▶ _TASK DETAILS_
In the data below, find every line with the string "computer" and pull it out.

DATA EXCERPTS Start Marker

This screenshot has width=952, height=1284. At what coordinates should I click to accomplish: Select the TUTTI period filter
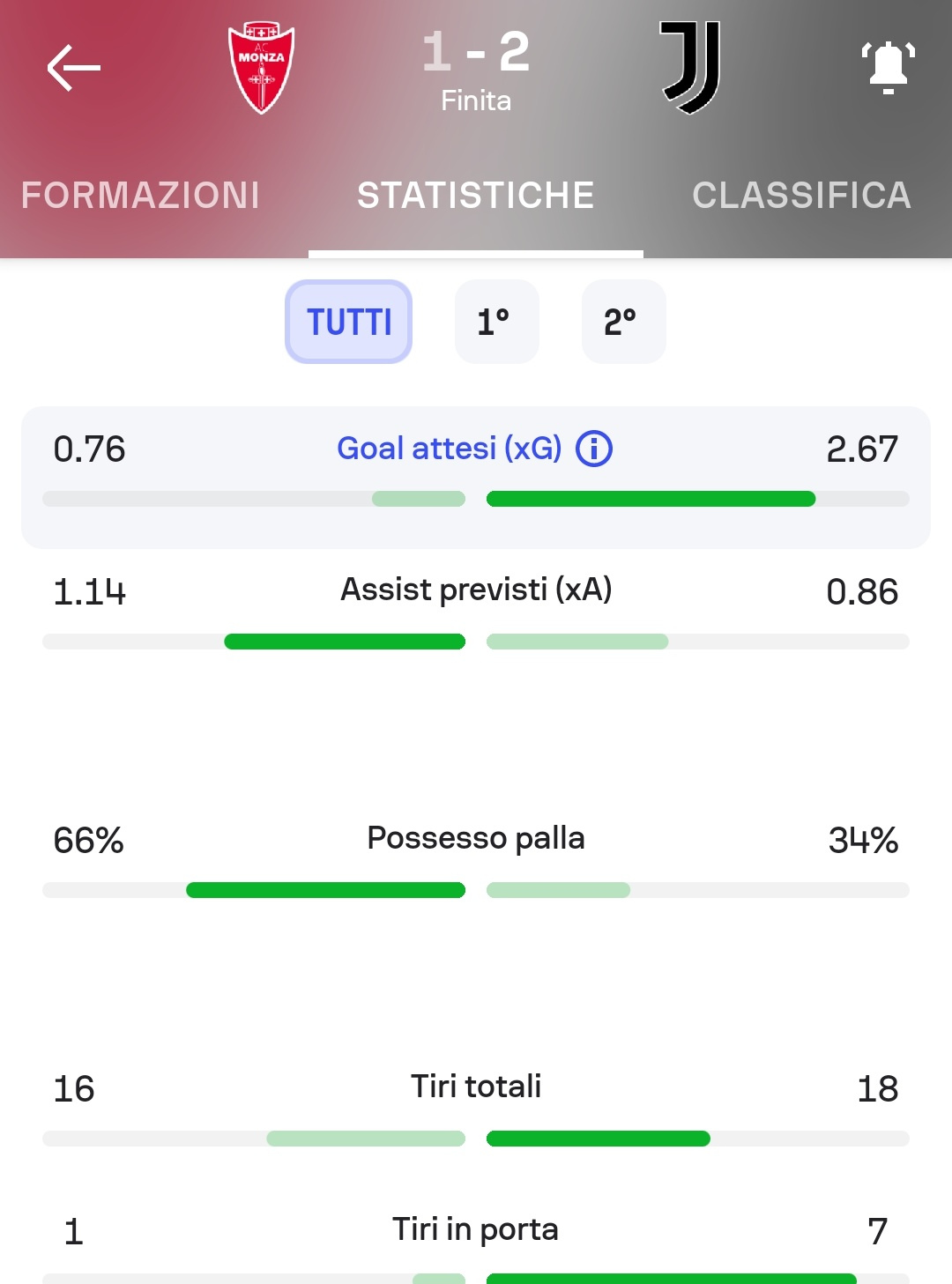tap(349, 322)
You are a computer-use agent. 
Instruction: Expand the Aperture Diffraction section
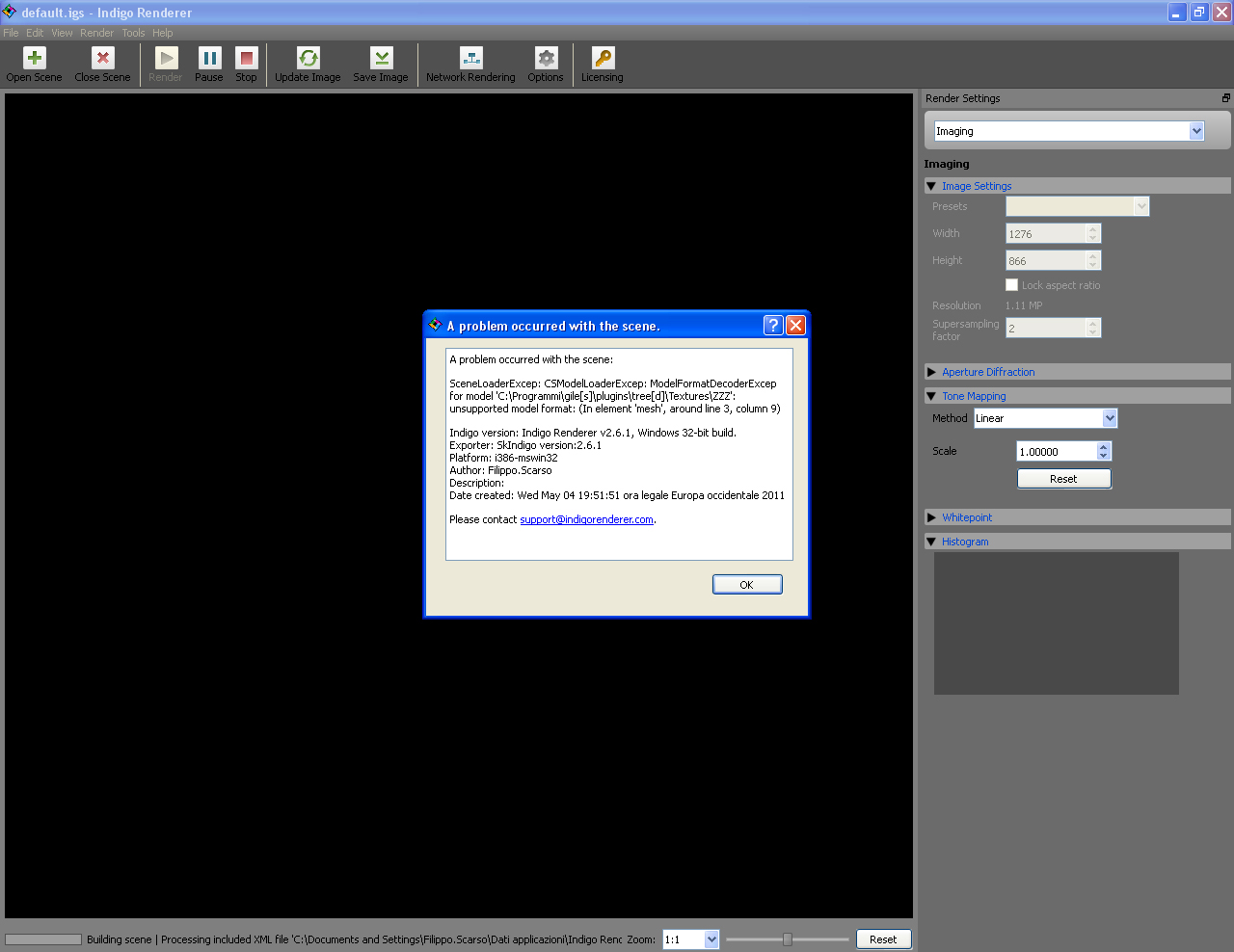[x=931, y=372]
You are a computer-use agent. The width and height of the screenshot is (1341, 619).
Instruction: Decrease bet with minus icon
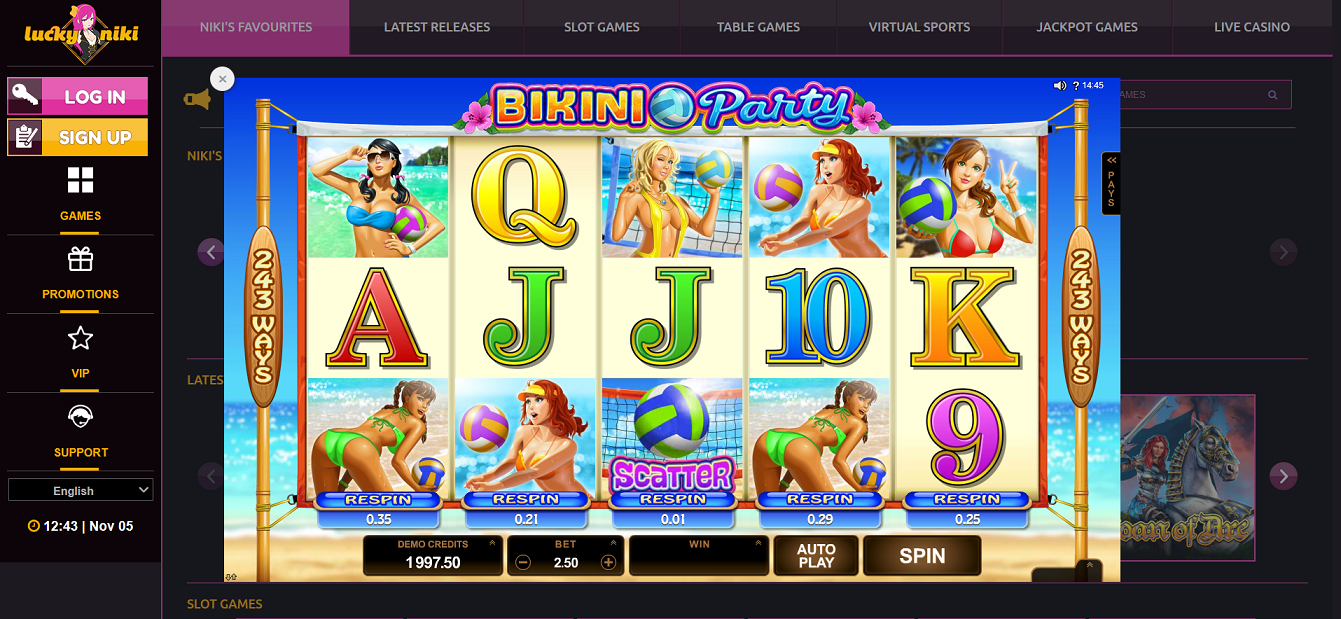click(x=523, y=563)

DATA EXCERPTS End Marker
DATA EXCERPTS Start Marker

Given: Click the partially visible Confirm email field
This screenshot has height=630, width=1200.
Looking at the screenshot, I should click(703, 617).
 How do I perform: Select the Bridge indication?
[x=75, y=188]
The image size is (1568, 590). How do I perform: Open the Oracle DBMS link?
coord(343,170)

DATA EXCERPTS End Marker
DATA EXCERPTS Start Marker

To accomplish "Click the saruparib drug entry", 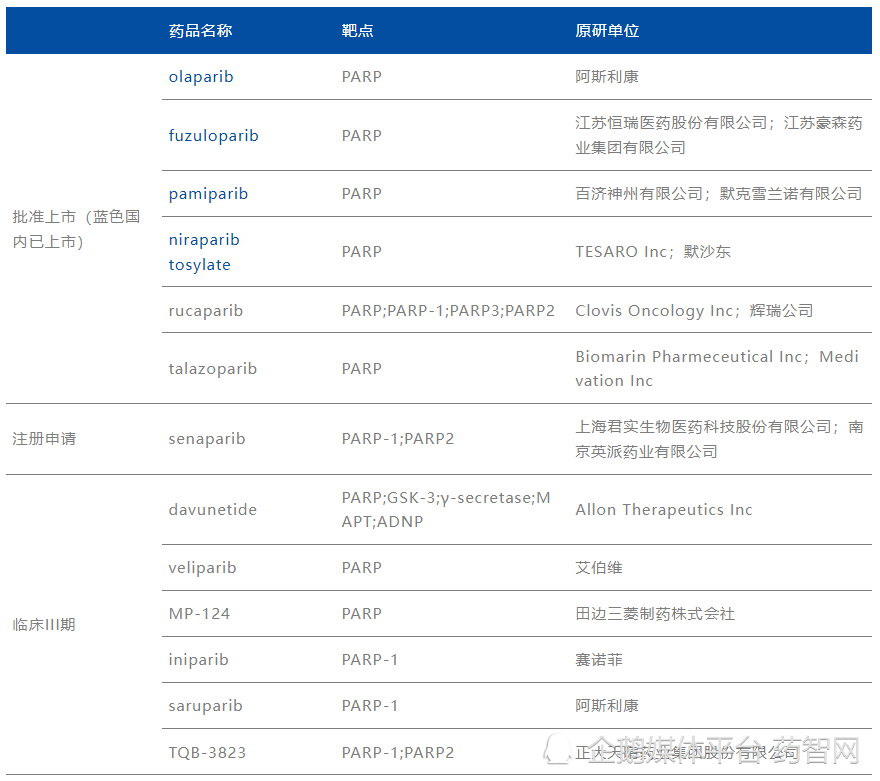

DATA EXCERPTS End Marker

▶ _ANSWER SPACE_
You are a computer-use agent. 
You are a computer-use agent. The width and height of the screenshot is (1341, 619).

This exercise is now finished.